Start of Text

Why authenticity as a focus?
Like many people, I spent years listening to well-meaning family and friends only to discover the life that yielded wasn't my own, but some hybrid of theirs. The man I married and divorced, the clothes I wore and that house I owned pleased my mother. The high tech career I chose satisfied my dad. They were proud, but I was not. When I looked in the mirror, I didn't recognize myself.
To find the me beneath all this, I hired a talented and compassionate counselor who helped me hear and see myself clearly. Like leaves twisting toward light, listening to myself lead to confidence, quiet satisfaction and peace. I discovered what was right for me.
That is how I went from computers in Chicago to counseling in Austin, from both poles of people-pleasing to genuine self-expression. And it's how I'm able to offer something similar to you. I know authenticity's value and how to get there.
Let's get started.
Cathryn Heyman, MA, NCC, LPC
Focusing on Authenticity while Treating Anxiety, Grief and Major Life Transition
In your early life, honest, tactful, and kind self-expression may have been discouraged. If so, you may have become a Stifler, Pleaser, Controller, or some combination of the three in order to peacefully navigate relationships. Here, you’ll learn more genuine options when dealing with life and the people in it. These three disempowering styles - Stifling, Pleasing, Controlling - increase feelings of anxiety while masking grief. If you practice them, it will become more visible during major life transitions. Acting authentically is the antidote.
Feeling overwhelmed by fear or lack of confidence means the best version of you is not always visible when managing life. The feeling that you've lost control is ultimately a loss of perspective. Besides a shift in the way you view yourself and your life, there are a variety of things that can help you regain balance and boost confidence. Living authentically takes a strong desire for change and commitment to growth. To stretch yourself, you will need to experiment with acting differently and taking risks by momentarily leaving your comfort zone.

End of Text
Start of Stored data

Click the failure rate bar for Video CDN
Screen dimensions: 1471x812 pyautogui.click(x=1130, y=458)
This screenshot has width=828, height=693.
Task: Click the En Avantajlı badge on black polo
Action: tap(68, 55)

End of Stored data

Problems to work on:
A. Answer these questions using the counseling page.
(i) Whom did the writer's high tech career satisfy?
(ii) From what work and city to what work and city did the writer move?
(iii) Which three disempowering styles does the page name?
B. Decide whether each statement agrees with the counseling page. Answer yes or no, and quote the words that decide it.
(i) The writer's mother was the one pleased by the high tech career.
(ii) The three disempowering styles increase anxiety while masking grief.
(iii) Feeling that you've lost control is described as ultimately a loss of perspective.

Task results:
A.
(i) The writer's dad.
(ii) From computers in Chicago to counseling in Austin.
(iii) Stifling, Pleasing, and Controlling.

B.
(i) No: "The high tech career I chose satisfied my dad."
(ii) Yes: "These three disempowering styles - Stifling, Pleasing, Controlling - increase feelings of anxiety while masking grief."
(iii) Yes: "The feeling that you've lost control is ultimately a loss of perspective."